Synergistically enhanced multienzyme catalytic nanoconjugates for efficient cancer therapy

Abstract

Tumors are complex and highly variable, making it difficult for a single treatment strategy to be significantly effective for cancer therapy. Herein, we report a robust cascade biomimetic nanoplatform that integrates chemiluminescence-induced photodynamic therapy (CL-PDT), Fenton reaction-based chemodynamic therapy (CDT), and glucose oxidase (GOD)-mediated starvation therapy to synergistically enhance cancer treatment. For the nanoplatform of CPPO@porphyrin-MOF@Cancer cell membrane-GOD (C₁@M@C₂G), the ferric ion-linked porphyrin-MOF can trigger a Fenton reaction to reach CDT, the carried CPPO as an energy donor is used to excite a photo-sensitive porphyrin-MOF in situ to generate singlet oxygen (¹O₂) for PDT, GOD catalyzes glucose into H₂O₂ and gluconic acid to realize starvation therapy, and the cancer cell membrane wrapped onto the nanoparticle plays a key role in homologous targeting, which is conducive to achieving better therapeutic effects.
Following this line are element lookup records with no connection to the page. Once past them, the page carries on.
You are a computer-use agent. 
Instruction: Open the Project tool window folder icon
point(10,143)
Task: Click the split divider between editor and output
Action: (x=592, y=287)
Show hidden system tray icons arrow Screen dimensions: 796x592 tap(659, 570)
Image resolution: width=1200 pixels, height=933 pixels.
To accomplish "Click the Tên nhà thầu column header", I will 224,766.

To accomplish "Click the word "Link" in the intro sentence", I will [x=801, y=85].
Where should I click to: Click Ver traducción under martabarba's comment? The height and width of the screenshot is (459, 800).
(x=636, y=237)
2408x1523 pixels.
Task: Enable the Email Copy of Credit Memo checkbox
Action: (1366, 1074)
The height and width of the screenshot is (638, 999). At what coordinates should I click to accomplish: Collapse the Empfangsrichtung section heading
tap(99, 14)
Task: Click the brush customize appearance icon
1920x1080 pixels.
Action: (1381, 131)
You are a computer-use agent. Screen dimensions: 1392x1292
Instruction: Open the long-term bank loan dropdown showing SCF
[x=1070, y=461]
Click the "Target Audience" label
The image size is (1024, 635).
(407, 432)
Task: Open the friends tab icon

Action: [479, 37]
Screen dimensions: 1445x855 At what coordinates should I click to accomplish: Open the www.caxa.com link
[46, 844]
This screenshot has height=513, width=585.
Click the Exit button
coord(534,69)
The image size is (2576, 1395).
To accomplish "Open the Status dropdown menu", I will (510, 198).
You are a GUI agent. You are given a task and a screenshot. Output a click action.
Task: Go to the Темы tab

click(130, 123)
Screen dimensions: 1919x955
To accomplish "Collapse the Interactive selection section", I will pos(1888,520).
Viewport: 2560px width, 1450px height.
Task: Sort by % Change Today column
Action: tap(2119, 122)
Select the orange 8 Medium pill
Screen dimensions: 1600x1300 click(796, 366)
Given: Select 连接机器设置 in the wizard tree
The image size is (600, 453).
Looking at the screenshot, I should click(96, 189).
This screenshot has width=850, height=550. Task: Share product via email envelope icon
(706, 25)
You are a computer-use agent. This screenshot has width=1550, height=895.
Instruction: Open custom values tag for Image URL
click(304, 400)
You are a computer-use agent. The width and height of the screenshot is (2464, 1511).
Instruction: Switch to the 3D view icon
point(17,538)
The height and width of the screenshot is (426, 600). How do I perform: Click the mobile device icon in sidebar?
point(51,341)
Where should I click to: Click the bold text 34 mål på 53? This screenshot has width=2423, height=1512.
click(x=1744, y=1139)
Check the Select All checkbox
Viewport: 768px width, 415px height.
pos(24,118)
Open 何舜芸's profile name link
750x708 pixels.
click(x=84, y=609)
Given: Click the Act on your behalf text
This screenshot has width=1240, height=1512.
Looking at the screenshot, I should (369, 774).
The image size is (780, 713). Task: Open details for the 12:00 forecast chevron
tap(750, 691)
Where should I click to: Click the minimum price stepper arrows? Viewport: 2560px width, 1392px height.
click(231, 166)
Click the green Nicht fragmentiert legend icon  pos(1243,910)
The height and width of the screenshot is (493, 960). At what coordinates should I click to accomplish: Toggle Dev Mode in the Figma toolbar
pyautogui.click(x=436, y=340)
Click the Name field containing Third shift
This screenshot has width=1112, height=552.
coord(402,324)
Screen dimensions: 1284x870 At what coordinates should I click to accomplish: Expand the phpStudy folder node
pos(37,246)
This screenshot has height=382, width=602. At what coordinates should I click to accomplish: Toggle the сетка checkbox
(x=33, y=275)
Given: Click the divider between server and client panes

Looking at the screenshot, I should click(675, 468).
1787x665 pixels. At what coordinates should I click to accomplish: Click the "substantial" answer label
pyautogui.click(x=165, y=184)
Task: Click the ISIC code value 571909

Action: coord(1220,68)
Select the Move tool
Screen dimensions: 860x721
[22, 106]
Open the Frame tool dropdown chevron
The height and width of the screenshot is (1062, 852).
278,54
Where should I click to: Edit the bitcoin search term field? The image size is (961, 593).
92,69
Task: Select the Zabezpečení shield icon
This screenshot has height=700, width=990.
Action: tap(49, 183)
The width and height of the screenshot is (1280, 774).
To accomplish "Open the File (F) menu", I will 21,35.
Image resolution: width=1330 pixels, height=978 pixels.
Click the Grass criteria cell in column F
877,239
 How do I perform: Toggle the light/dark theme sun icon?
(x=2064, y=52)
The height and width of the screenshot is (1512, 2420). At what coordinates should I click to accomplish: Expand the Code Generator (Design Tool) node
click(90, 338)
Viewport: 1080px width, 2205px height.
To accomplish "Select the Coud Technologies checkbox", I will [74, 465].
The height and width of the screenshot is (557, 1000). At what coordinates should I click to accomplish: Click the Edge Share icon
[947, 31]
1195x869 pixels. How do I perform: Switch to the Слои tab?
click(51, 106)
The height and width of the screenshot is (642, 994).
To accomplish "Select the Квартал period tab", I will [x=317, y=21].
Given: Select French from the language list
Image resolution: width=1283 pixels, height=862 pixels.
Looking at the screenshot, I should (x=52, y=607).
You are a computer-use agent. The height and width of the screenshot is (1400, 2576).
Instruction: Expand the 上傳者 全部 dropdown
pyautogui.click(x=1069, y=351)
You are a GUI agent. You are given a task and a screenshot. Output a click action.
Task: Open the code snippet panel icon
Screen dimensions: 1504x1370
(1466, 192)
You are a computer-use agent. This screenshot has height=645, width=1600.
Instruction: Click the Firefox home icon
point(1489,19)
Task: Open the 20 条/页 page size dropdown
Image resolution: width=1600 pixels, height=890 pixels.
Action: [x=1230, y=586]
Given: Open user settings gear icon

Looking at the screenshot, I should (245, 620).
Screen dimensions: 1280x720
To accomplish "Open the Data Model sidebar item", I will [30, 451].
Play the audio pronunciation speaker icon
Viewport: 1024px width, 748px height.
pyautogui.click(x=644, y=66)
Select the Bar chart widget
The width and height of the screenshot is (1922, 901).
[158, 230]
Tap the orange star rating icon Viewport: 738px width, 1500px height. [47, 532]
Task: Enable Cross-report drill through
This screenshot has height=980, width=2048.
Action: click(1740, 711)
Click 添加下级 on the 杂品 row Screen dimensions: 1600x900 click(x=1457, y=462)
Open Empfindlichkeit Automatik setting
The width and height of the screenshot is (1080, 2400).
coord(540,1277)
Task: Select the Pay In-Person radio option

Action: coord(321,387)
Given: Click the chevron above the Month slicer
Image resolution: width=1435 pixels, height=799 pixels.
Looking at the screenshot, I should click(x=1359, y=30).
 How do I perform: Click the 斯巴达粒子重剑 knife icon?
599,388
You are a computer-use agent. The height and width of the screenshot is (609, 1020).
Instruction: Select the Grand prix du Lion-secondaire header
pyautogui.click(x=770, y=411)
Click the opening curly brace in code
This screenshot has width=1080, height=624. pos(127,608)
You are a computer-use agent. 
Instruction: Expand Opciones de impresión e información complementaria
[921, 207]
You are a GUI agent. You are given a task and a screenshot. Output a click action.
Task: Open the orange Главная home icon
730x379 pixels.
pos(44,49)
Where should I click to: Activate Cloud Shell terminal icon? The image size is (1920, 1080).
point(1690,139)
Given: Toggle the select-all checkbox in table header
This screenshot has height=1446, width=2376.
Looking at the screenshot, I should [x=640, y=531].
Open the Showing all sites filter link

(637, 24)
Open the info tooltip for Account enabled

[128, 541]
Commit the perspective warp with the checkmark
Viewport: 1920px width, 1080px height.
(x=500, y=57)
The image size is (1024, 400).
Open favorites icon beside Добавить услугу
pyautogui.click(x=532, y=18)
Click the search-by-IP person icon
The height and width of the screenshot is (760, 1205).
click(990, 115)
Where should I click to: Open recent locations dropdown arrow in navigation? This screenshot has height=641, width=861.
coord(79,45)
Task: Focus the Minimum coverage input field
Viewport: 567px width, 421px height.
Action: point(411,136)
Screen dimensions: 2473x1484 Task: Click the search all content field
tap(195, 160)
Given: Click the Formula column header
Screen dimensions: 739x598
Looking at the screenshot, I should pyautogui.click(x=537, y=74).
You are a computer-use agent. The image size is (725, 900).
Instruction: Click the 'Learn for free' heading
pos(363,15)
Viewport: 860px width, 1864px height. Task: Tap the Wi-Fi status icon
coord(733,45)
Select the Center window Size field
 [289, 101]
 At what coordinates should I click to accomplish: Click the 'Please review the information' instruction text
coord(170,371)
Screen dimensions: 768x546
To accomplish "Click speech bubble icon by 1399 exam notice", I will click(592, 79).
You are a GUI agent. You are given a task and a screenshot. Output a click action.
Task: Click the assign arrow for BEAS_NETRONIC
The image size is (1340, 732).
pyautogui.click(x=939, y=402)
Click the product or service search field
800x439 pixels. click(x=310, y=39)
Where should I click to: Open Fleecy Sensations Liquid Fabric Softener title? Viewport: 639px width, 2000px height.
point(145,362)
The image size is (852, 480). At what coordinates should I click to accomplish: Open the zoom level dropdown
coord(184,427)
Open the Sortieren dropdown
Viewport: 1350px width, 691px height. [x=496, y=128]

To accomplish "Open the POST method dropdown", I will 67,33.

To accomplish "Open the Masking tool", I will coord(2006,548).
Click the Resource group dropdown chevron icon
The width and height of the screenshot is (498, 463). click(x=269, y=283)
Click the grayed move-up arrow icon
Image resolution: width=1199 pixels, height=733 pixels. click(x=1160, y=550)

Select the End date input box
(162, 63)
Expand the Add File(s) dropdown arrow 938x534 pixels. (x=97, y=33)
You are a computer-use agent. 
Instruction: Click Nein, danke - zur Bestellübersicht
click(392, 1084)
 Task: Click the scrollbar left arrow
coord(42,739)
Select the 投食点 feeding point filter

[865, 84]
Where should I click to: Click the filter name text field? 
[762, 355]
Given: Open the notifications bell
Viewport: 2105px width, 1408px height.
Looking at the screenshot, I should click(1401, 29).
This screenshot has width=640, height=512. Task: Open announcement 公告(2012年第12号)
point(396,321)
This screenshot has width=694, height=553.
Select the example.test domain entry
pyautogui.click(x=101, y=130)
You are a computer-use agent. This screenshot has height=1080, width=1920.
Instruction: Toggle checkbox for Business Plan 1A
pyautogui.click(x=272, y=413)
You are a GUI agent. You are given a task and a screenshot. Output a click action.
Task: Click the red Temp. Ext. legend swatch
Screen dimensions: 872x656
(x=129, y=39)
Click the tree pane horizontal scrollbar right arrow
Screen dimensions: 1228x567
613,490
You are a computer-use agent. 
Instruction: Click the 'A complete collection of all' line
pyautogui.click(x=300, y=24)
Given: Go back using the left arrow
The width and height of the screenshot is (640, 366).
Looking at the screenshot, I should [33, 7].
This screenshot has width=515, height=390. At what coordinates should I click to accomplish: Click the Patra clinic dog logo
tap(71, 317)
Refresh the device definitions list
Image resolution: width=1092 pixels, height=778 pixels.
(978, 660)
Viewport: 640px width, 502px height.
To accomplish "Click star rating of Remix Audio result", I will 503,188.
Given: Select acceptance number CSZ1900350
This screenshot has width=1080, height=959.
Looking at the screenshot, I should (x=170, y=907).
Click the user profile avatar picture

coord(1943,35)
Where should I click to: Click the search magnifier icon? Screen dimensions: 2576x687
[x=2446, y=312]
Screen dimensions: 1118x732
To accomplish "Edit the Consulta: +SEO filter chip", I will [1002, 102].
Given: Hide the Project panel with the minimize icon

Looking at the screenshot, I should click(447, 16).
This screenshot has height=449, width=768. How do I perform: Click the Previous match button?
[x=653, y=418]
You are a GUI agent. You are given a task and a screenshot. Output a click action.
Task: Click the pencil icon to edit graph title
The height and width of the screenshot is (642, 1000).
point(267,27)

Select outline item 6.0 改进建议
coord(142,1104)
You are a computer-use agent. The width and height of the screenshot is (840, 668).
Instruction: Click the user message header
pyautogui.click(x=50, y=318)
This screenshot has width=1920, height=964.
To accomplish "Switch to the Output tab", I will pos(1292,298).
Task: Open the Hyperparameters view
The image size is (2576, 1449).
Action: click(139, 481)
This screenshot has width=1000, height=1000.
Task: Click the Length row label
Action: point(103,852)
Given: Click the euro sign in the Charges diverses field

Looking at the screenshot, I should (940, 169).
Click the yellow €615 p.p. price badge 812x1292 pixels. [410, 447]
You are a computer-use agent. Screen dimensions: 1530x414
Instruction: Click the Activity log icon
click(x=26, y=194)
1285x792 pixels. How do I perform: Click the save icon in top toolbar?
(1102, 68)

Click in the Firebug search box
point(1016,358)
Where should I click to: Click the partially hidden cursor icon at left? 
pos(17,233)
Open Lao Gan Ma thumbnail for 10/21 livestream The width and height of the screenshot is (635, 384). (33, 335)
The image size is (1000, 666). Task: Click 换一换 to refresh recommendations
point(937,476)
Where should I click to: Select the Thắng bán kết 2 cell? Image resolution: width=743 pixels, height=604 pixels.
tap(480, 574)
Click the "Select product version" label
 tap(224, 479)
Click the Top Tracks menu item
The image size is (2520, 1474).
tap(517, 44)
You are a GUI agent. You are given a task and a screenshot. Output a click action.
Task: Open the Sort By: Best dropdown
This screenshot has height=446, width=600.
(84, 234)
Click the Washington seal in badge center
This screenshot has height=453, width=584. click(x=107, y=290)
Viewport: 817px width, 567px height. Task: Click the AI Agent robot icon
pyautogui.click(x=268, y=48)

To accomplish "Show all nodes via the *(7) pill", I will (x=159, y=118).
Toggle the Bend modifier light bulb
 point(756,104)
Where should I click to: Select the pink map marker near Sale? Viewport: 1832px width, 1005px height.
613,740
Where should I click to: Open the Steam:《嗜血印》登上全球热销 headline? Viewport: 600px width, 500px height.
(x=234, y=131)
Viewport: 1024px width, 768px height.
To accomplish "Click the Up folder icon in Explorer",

Significantly, the porphyrin-MOF with catalase-like activity can generate O₂ to effectively relieve tumor hypoxia, thereby enhancing the catalytic effect of GOD and the efficacy of PDT. Additionally, the produced H₂O₂ and gluconic acid can further improve the CPPO-H₂O₂-triggered CL-PDT and promote the low pH-dependence Fenton reaction-based CDT, respectively. Both in vitro and in vivo studies showed that the constructed nanoplatform displays an excellent cooperative anti-tumor performance, so we firmly believe that this simple nanoplatform broadens the pathway to fight against cancer through effective cascade catalysis.